Category Archives: Simulation

Explaining and simulating an F distribution

I remember felling very uncomfortable with the F distribution when I started learning statistics. It comes up when you’re learning ANOVA, which is rather complicated if you’re learning it for the first time. You learn about partitioning the sum of squares, determining degrees of freedom, calculating mean square error and mean square between-groups, putting everything in a table and finally calculating something called an F statistic. Oh, and don’t forget the assumptions of constant variance and normal distributions (although ANOVA is pretty robust to those violations). There’s a lot to take in! And that’s before you calculate a p-value. And how do you do that? You use an F distribution, which when I learned it meant I had to flip to a massive table in the back of my stats book. Where did that table come from and why do you use it for ANOVA? I didn’t know, I didn’t care. It was near the end of the semester and I was on overload.

I suspect this happens to a lot of people. You work hard to understand the normal distribution, hypothesis testing, confidence intervals, etc. throughout the semester. Then you get to ANOVA sometime in late November (or April) and it just deflates you.
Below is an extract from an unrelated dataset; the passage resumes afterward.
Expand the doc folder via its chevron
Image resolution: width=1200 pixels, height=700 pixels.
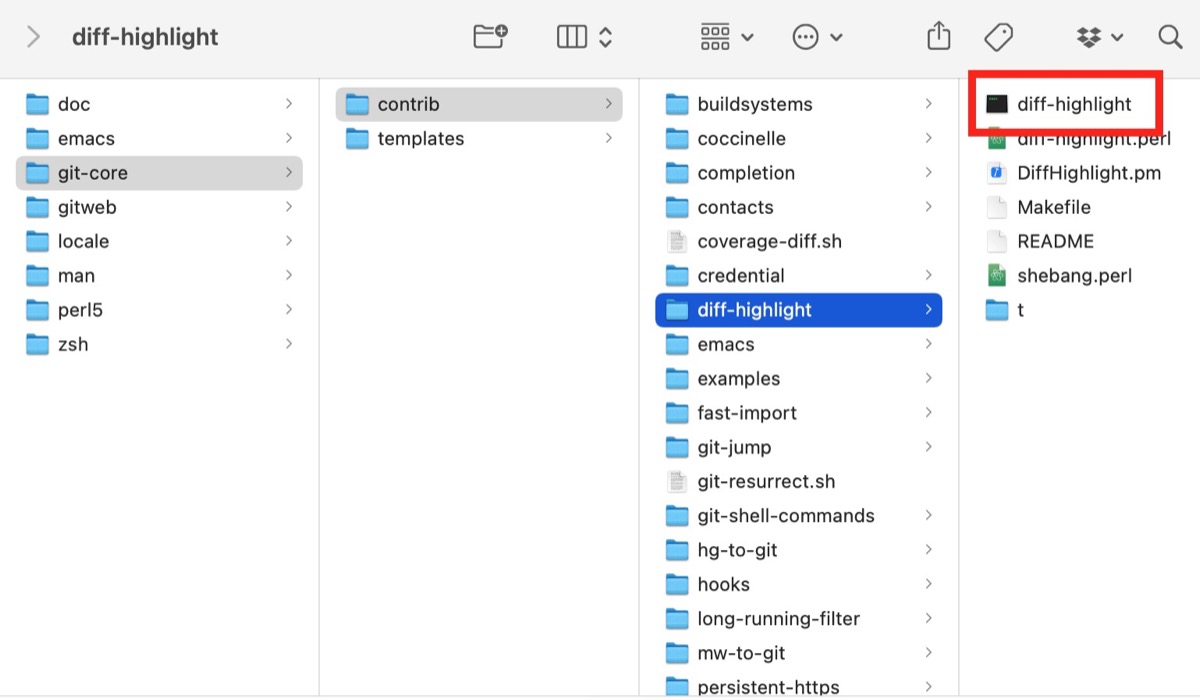pyautogui.click(x=290, y=103)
You will yourself to understand the rules of doing it, but any sort of intuition for it escapes you. You just want to finish the class.
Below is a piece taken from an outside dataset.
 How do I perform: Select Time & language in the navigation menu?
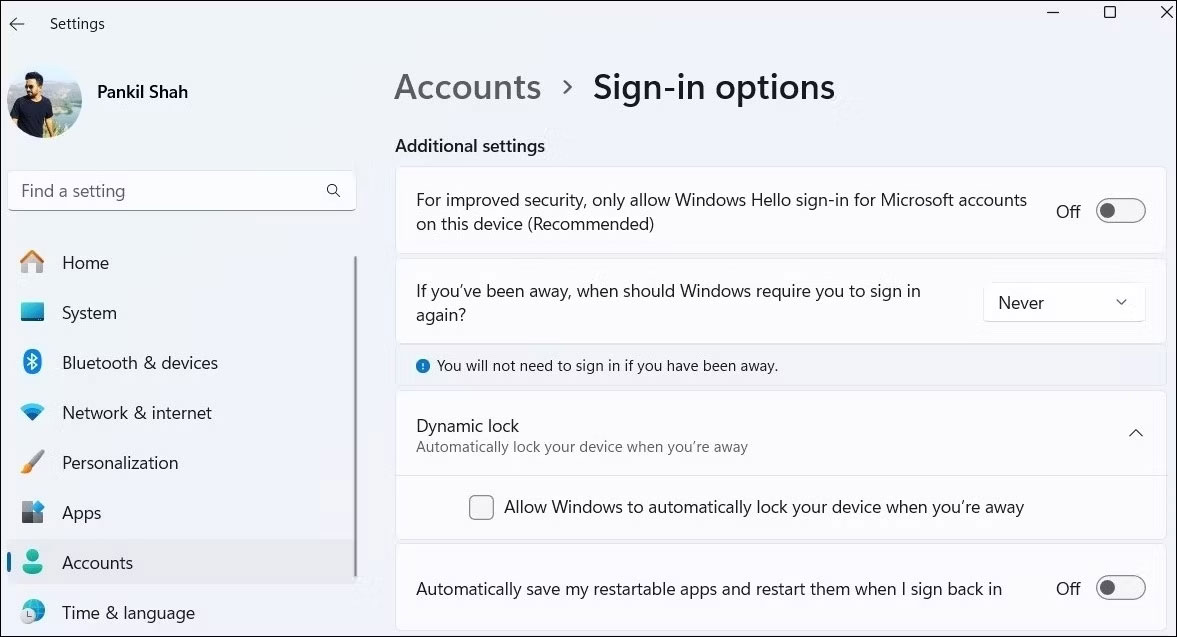130,612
This post attempts to provide an intuitive explanation of what an F distribution is with respect to one-factor ANOVA. Maybe someone will read this and benefit from it.
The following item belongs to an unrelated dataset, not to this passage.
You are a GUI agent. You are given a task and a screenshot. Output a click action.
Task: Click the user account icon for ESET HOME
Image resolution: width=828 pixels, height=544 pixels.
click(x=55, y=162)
ANOVA stands for ANalysis Of VAriance. We’re analyzing variances to determine if there is a difference in means between more than 2 groups. In one-factor ANOVA we’re using one factor to determine group membership. Maybe we’re studying a new drug and create three groups: group A on 10 mg, group B on 5 mg, and group C on placebo. At the end of the study we measure some critical lab value. We take the mean of that lab value for the three groups. We wish to know if there is a difference in the means between those three population groups (assuming each group contains a random sample from three very large populations).

The basic idea is to estimate two variances and form a ratio of those variances. If the variances are about the same, the ratio will be close to 1 and we have no evidence that the populations means differ based on our sample.

One variance is simply the mean of the group variances. Say you have three groups. Take the variance of each group and then find the average of those variances. That’s called the mean square error (MSE). In symbol-free mathematical speak, for three groups we have:

MSE = variance(group A) + variance(group B) + variance(group C) / 3

The other variance is the variance of the sample means multiplied by the number of items in each group (assuming equal sample sizes in each group).  That’s called mean square between groups (MSB). It looks something like this:

MSB = variance(group means)*(n)

The F statistic is the ratio of these two variances: F = MSB/MSE

Now if the groups have the same means and same variance and are normally distributed, the F statistic has an F distribution. In other words, if we were to run our experiment hundreds and hundreds of times on three groups with the same mean and variance from a normal distribution, calculate the F statistic each time, and then make a histogram of all our F statistics, our histogram would have a shape that can be modeled with an F distribution.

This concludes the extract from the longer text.